If you’re recently out of school and took the first job you could get (to get out of your parents’ house) you’re probably asking yourself if you made the right career choice. The little angel on your right shoulder said, "in this economy you’re lucky to be gainfully employed" and gave you an attaboy. But the angel on your left shoulder said "you caved and settled for another McJob and you should have held out for something more than a paycheck—something with a real career path." And there you are in the middle, asking yourself, what’s the real difference between a job and a career?
Okay, some basics. A job is what you had when you were going to school. You know, pizza delivery, folding jeans at Target, selling earthquake insurance to seniors in a boiler room. Not exactly a high point on your resume. There’s no career path. No passion. No desire to advance to the next level. Because the next level is out the door, as far as you’re concerned.
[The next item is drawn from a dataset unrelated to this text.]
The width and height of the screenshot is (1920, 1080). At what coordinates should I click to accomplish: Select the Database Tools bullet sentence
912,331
Looking at it another way, your goal in a job is to get the work done in a perfunctory manner. You do just enough to keep the boss happy, fill out your timesheet and go home. You’re not interested in improving your skills or abilities to do the job any better than when you first started. If there’s a shortcut to getting things done faster and leaving sooner, you’ll take it. When the boss isn’t around, you get on the phone, check your email, and start texting your friends, probably telling them how bored you are at work.
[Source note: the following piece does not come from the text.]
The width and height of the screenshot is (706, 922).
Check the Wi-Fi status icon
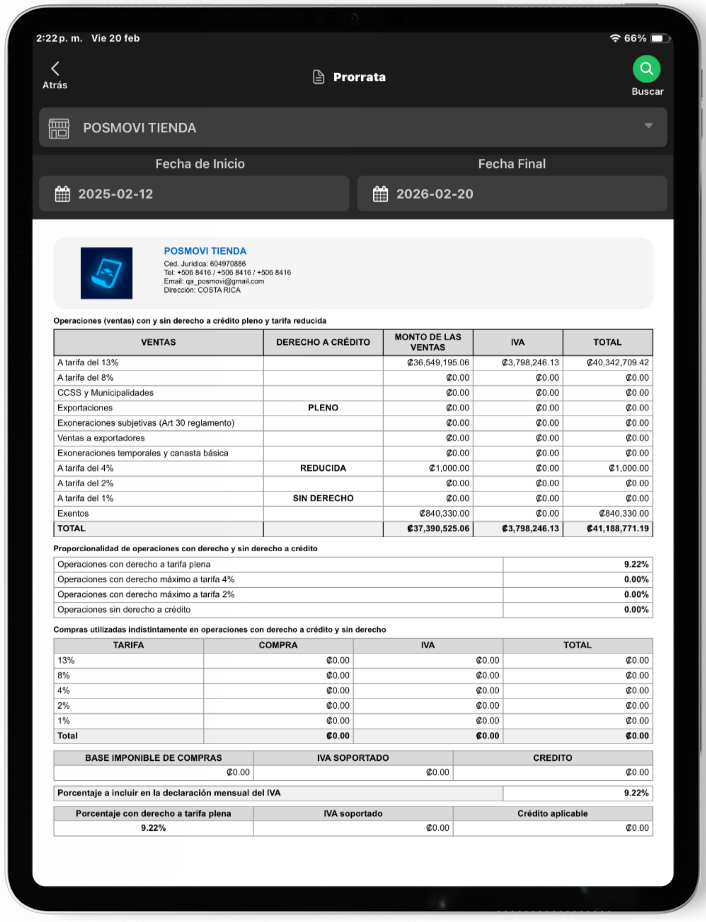(614, 38)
A career is gainful employment that builds on your skills, talents and passion. It’s a ladder of jobs with each rung moving you up closer to where you dreamed of being when you declared your major, or when you saw that person on TV and told yourself, that’s what I want to do for the rest of my life, that’s who I want to be when I grow up. A career may not be a straight line to where you want to be, but it lets you at least answer the question of where you want to be in 5 years or 10. Granted, there may be a lot of daylight between your dream and your present situation, but the goal is always there in the back of your mind.
Still another test for a career is something you proudly put on a resume or job application. It’s something you’ll talk about during interviews. A career also offers networking and mentoring opportunities because you want and need to connect with people who can help you advance to the next level. You’re constantly looking for ways to add new skills or enhance those you already have. You go the extra mile, do more than the job description, compete for work and assignments that will get the attention of your boss.
We’ve all had a series of McJobs. But lately more of us seem to be taking these jobs because the economy is so bad. Time to listen to that angel on your left shoulder, who asks, "is this really your passion?"